NRC officials have assured the public on several occasions that the presence of ASR in some walls presents no danger to the public and that they are confident the power plant is safe. The reason for their conclusion is the conservative safety factors built into the plant when it was constructed, such as the 2-foot thick walls reinforced with a lattice of steel bars — or rebar — that maintain the load-bearing capacity of the walls and meet federal standards.
Adding controversy to the discovery of ASR at the power plant is that NextEra Energy Seabrook is currently under review by the NRC for a 20-year extension of its operating license, extending it from 2030 to 2050. Agency officials have told the power plant’s owners that in order for the plant to gain approval for its license extension, proof must be provided concerning the impact ASR will have on the plant as it ages, as well as how to mitigate ASR in the plant’s concrete structures if necessary.
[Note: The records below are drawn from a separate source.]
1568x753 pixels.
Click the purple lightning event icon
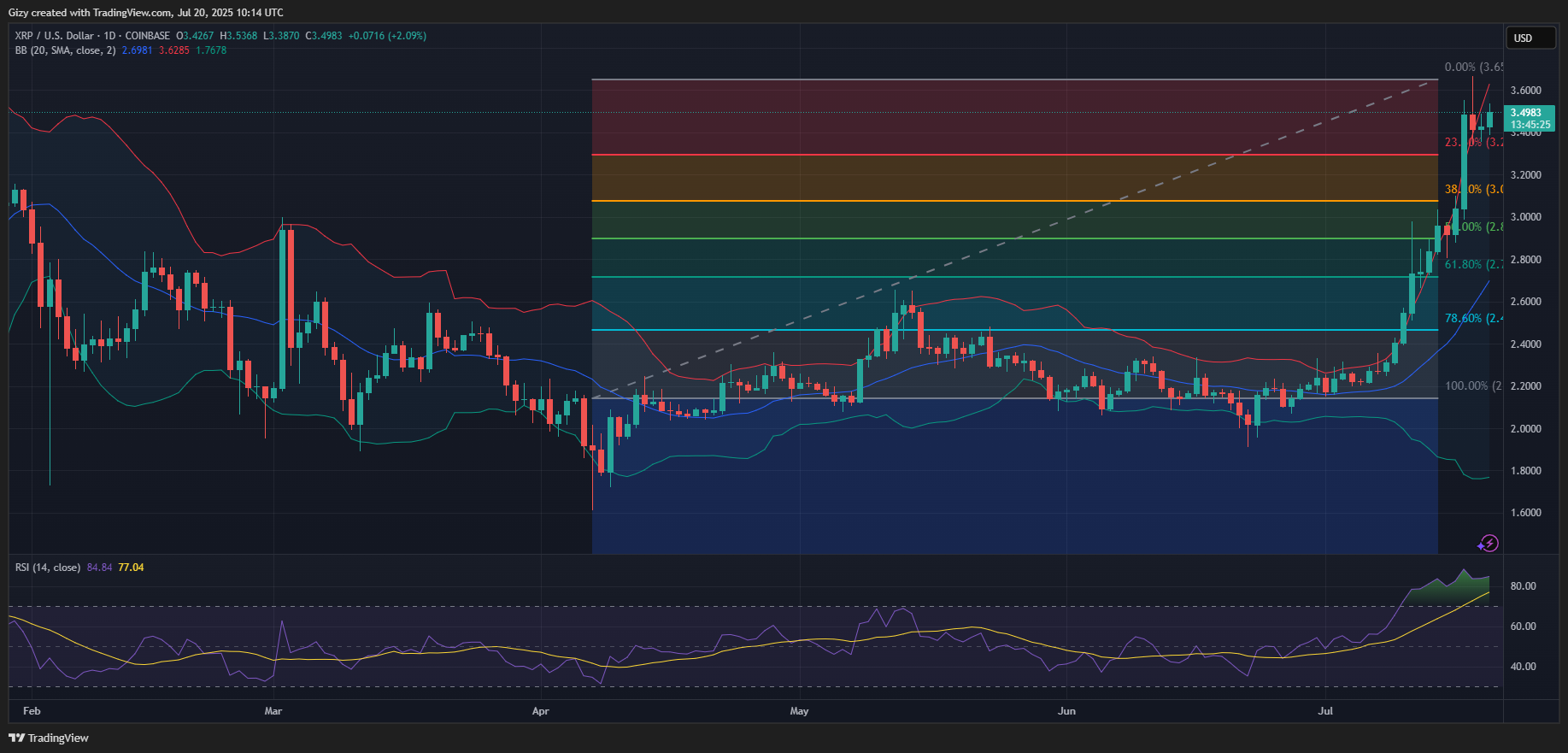point(1489,543)
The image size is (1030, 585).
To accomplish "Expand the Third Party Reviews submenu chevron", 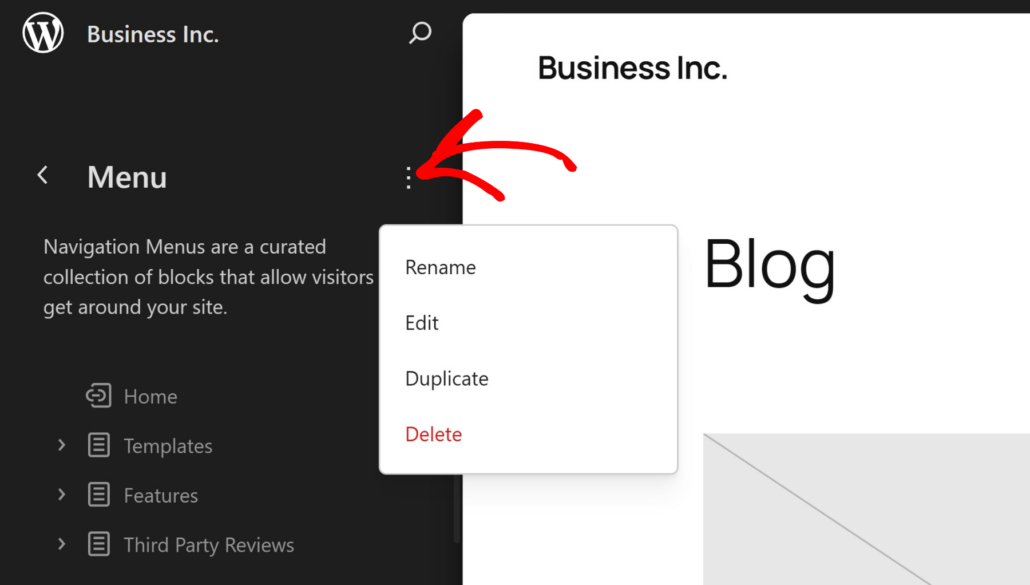I will tap(61, 544).
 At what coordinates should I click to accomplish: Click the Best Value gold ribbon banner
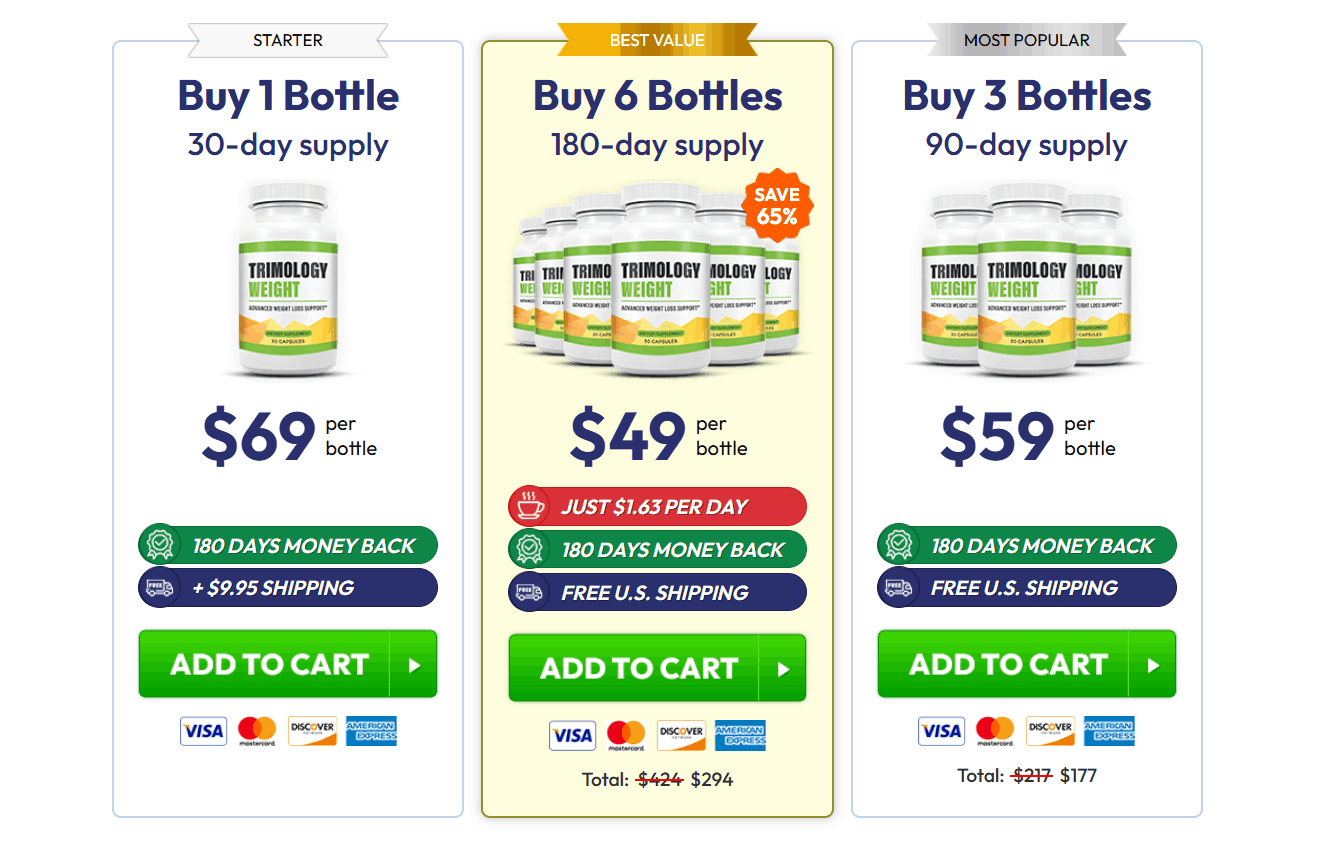coord(657,40)
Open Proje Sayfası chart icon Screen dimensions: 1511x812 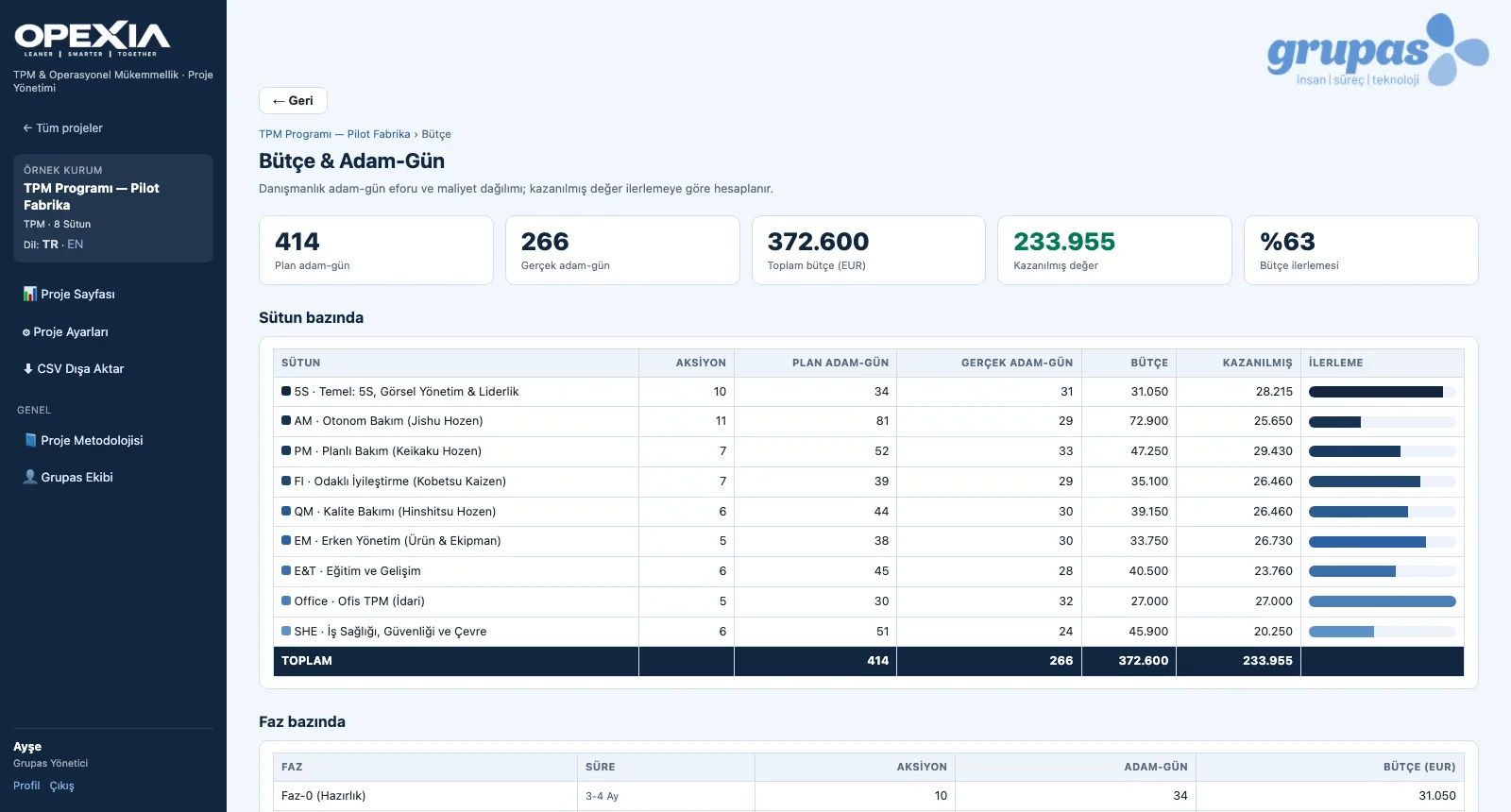29,294
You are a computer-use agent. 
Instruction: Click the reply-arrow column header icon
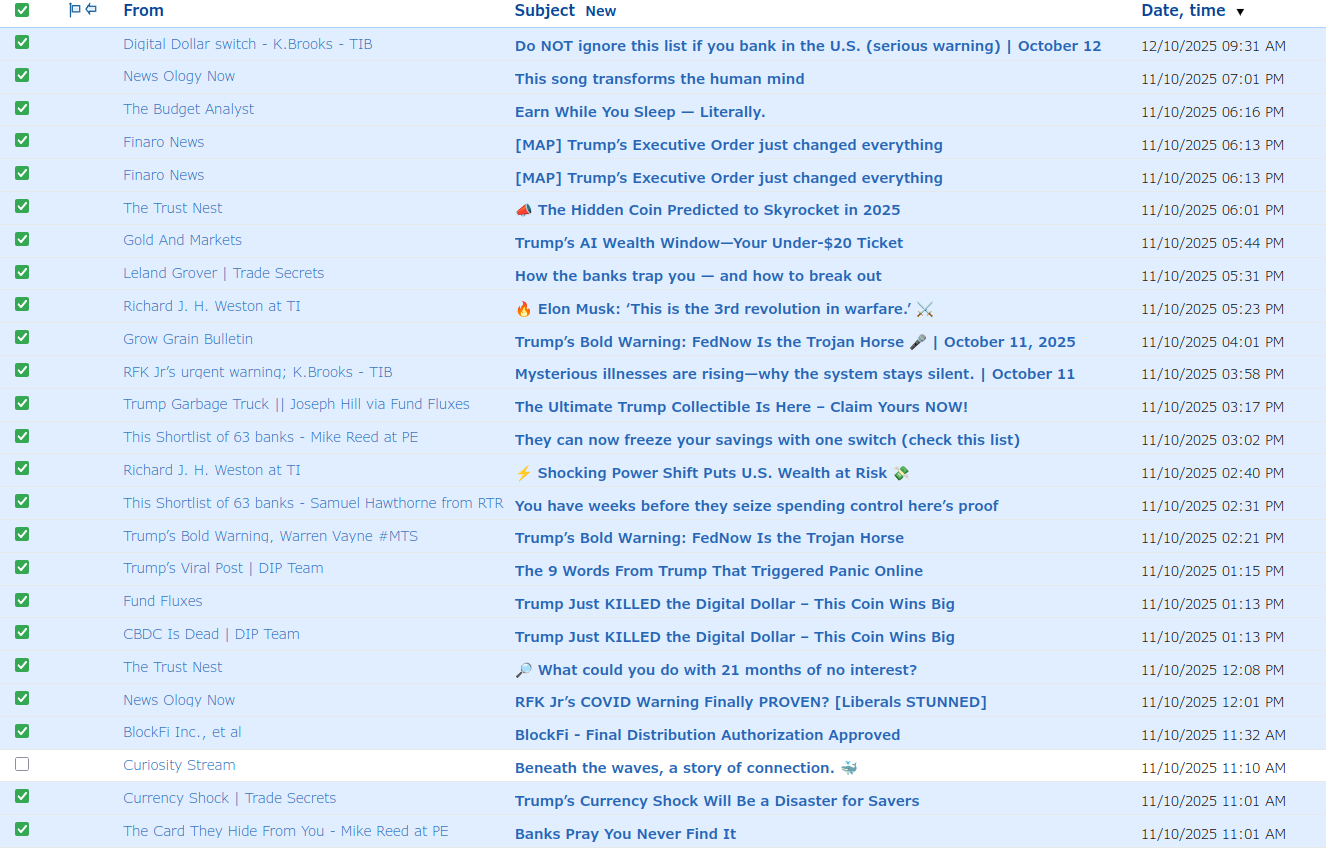click(91, 10)
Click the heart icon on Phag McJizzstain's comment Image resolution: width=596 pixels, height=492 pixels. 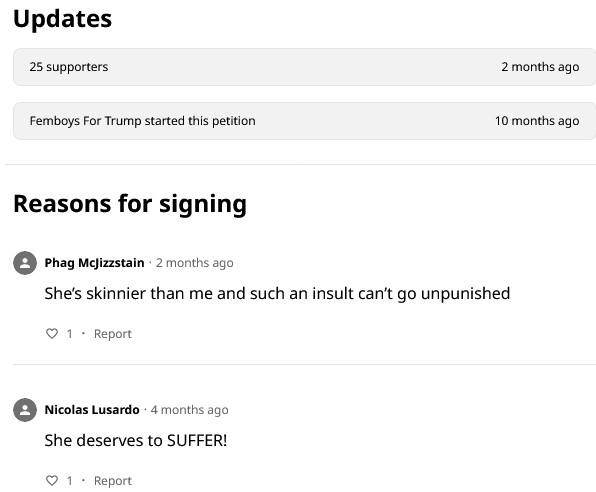[52, 333]

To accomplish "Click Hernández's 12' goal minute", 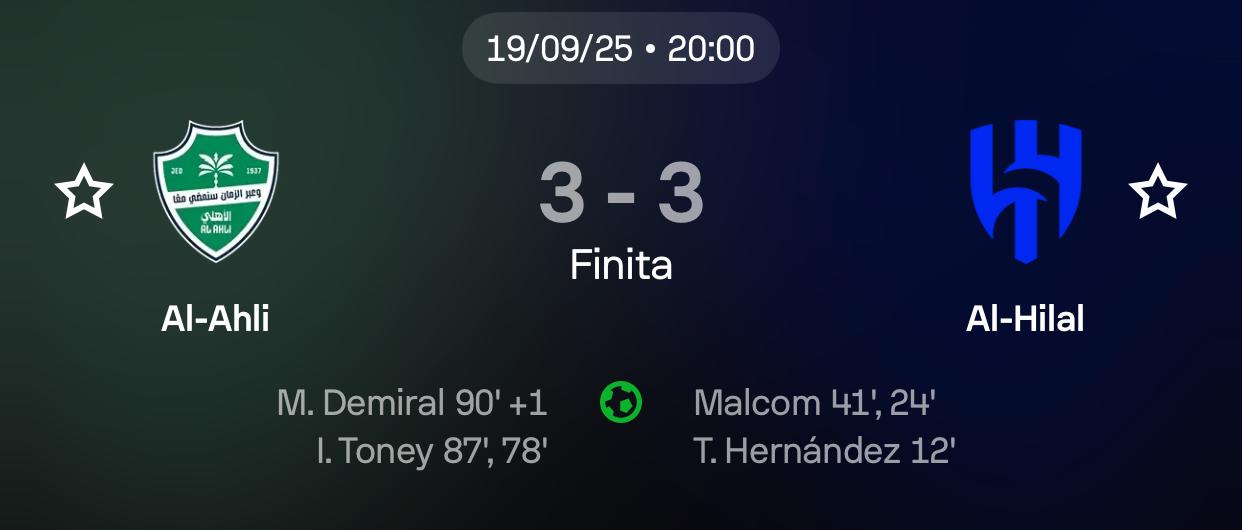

According to NRC senior reactor analyst William Cook, he and fellow members of the agency’s ASR team of experts will go to Austin, Texas, within the next few weeks for an extended visit to see for themselves the result of testing being conducted by the college on Seabrook’s ASR phenomenon. The University of Texas was commissioned by NextEra Energy Seabrook to research the effects ASR could have on the plant as it ages.
“We’ll go down to Austin and spend some time with the professionals working on the ASR testing because it’s the only way to gain confidence in their process,” Cook said. “We’ll be there while they’re testing the anchor bolts, doing destructive testing, which tests materials to determine what the breaking point is.”
Cook said anchor bolts testing will determine how well bolts in ASR-affected concrete retain their capacity to stay in the walls and not be pulled out.
The team will also watch as the scientist working on the project at the university fabricates concrete reinforcement beams in a manner that’s representative of the beams at Seabrook Station. The beams will again be stressed to judge their compressive and tensile strength.
Cook is one of about 10 NRC engineers on the team focusing on the ASR issue at Seabrook Station. He and four others were at an agency open house in Hampton Wednesday night, which offered an opportunity for members of the public to speak informally with the experts on issues related to Seabrook Station.
“I think we do our best work with the public when we are in this kind of informal setting, speaking with people one-on-one,” Cook said.